ROANOKE, Va. – Lawyers for a man once accused of slashing to death two lesbian hikers eight years ago in Shenandoah National Park asked a federal judge Thursday to bar prosecutors from trying to charge him again.
Darrell David Rice “is innocent, and he’s entitled to the same closure as the families of the victims,” Richmond attorney Gerald Zerkin said. “Nobody’s going to receive that closure if people still believe Darrell had something to do with it.”
Earlier this month, the government sought to withdraw capital murder charges against Rice, 36, saying new evidence cast doubt on the case.
However, prosecutors asked U.S. District Judge Norman Moon to drop the charges “without prejudice,” which would allow them to indict Rice again.
Zerkin’s 15-page response filed in Charlottesville federal court argued that Rice should be left alone altogether. After a 61/2-year investigation, he said, the government’s case against Rice was flawed with factual errors that were twisted in hopes of securing a conviction.
Investigators, for example, have testified that the campsite where 24-year-old Julianne Williams of St. Cloud, Minn., and 26-year-old Laura “Lollie” Winans of Unity, Maine, were found in 1996 yielded no useful forensic information.
However, subsequent analysis of numerous pieces of evidence, including hair on gloves and under duct tape used to bind Williams’ wrists, did not match Rice.
Rice also didn’t match DNA found on ligatures used on both women, and a cigarette butt at the scene contained male DNA that didn’t belong to him, defense lawyers said.
“To believe, in the face of this evidence, that Rice committed the crime, would require one to believe him to be virtually magical,” defense lawyers wrote. “That he could not only methodically subjugate and kill both women without leaving behind any forensic evidence of his own, but also leave behind the hairs, bodily fluids and perhaps fingerprints of others.”
The government also submitted flawed transcripts in which Rice inaccurately appeared to say he hated gays, and they manipulated their best guess for the hikers’ time of death based on when Rice was in or near the park, Zerkin said.
“They took circumstances and arranged them in the worst possible light for Rice,” Zerkin said. “Some of them were enormous stretches, and they created this illusion of a case.”

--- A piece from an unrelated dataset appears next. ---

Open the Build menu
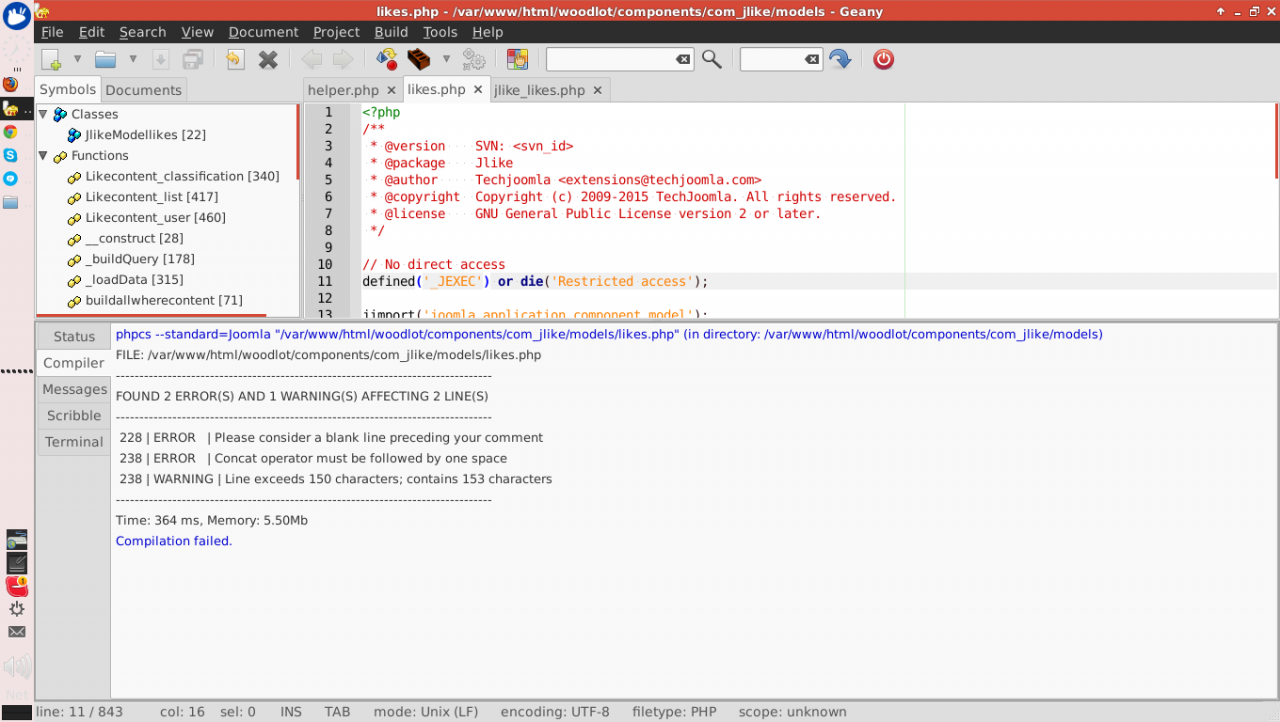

Zerkin said prosecutors also have ignored a park ranger and former lead investigator who announced in 1997 he might have been involved in the murder. The ranger later denied any involvement on a polygraph test and failed. Six months later, Zerkin said, the ranger interrogated Rice on the murders.
Despite other suspects, Zerkin said, authorities continued to focus on Rice. To bolster their case, they turned to jailhouse snitches who claimed Rice confessed to killing the women.
Assistant U.S. Attorney Tom Bondurant did not immediately return phone calls to his office and cell phone.
Rice, of Columbia, Md., remains in the Charlottesville-Albemarle Regional Jail with about 21/2 years left on an 11-year sentence for the attempted abduction of another woman in the park.
Even after the government moved to dismiss the case, Rice still doesn’t believe he’s free from the investigation, Zerkin said.
“To have this hanging on, to be put back in prison with the same people who told stories on him … it’s a horrible thing to do,” he said.